>> start AVAILABLE DATA

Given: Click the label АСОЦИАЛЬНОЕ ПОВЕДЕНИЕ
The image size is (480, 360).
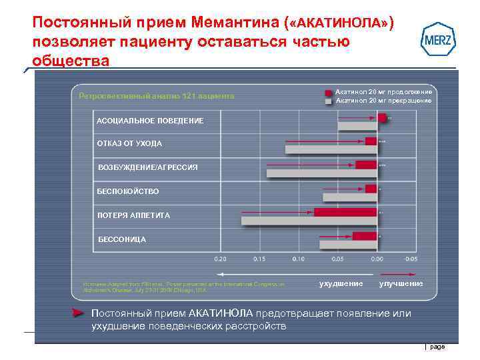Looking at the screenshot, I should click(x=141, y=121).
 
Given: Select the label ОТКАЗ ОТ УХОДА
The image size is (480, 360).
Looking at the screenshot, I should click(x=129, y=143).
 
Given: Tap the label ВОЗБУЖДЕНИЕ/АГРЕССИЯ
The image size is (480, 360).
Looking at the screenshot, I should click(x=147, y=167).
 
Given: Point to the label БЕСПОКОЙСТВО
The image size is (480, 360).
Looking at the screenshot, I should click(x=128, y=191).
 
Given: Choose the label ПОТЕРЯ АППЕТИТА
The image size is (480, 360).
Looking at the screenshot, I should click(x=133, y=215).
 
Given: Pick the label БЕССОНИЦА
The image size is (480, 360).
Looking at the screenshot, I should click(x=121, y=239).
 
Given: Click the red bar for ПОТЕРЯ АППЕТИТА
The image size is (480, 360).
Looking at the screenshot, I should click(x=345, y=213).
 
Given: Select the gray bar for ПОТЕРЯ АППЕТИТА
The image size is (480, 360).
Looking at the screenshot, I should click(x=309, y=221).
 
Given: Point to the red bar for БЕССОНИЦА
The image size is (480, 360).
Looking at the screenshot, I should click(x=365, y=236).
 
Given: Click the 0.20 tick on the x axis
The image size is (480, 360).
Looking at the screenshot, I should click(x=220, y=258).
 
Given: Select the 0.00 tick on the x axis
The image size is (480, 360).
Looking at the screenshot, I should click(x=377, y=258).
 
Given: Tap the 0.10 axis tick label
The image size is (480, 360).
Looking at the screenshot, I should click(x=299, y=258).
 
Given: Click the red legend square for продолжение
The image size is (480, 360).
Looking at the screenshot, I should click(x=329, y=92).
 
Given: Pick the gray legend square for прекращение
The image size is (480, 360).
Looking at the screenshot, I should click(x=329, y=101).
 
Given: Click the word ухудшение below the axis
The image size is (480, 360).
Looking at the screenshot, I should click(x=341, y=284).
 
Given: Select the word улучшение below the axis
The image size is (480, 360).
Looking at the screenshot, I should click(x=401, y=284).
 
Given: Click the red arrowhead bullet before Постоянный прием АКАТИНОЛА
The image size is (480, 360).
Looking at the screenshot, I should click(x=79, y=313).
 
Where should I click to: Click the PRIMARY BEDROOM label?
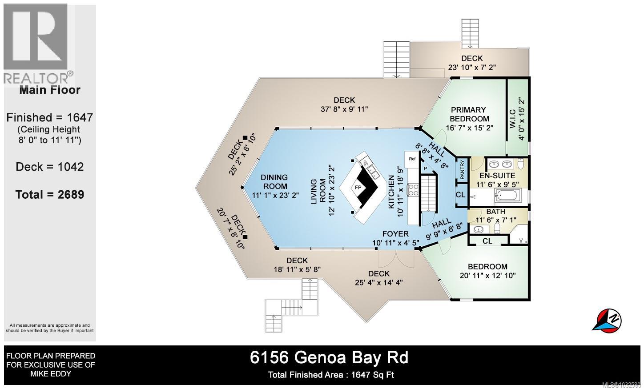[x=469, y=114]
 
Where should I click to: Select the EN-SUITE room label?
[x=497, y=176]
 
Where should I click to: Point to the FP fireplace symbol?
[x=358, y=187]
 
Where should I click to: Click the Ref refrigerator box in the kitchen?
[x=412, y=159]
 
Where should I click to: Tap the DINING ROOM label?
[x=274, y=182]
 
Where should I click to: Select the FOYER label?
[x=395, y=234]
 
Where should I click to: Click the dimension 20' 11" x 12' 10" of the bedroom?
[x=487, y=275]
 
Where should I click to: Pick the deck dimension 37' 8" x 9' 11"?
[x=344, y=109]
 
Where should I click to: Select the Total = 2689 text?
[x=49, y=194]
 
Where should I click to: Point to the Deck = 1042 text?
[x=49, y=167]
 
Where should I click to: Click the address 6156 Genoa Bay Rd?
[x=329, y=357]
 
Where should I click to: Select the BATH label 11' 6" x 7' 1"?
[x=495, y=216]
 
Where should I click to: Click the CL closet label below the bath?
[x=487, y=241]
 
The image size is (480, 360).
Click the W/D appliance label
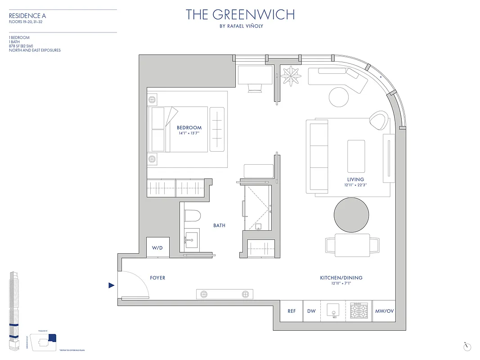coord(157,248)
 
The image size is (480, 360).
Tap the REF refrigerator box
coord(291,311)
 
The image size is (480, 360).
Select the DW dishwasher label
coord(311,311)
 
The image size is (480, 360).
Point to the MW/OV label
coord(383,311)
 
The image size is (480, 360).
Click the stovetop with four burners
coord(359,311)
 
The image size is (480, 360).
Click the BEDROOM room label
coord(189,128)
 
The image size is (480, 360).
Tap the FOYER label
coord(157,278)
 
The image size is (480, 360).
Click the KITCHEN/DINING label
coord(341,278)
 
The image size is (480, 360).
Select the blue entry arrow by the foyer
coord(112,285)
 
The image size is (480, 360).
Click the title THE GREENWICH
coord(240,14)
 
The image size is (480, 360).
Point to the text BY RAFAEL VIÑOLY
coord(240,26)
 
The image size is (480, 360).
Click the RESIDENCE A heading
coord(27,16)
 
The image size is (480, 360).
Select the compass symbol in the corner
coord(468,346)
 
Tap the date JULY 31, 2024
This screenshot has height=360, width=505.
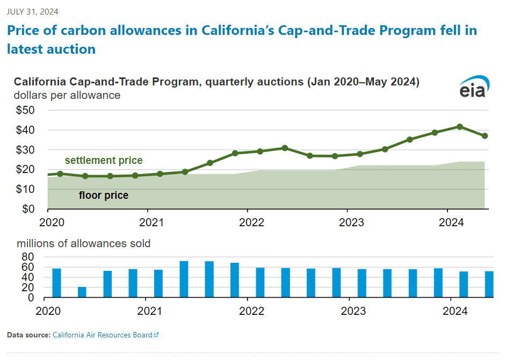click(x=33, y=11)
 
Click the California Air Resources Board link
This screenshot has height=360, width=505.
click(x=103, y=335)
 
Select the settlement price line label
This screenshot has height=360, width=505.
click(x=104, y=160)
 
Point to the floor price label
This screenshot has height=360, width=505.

>> end AVAILABLE DATA

YOUR TASK: Pull out each line in the entries above that contains the word "square". Case counts.

SOLUTION FOR THIS EXERCISE:
Given: Click the red legend square for продолжение
Given: Pick the gray legend square for прекращение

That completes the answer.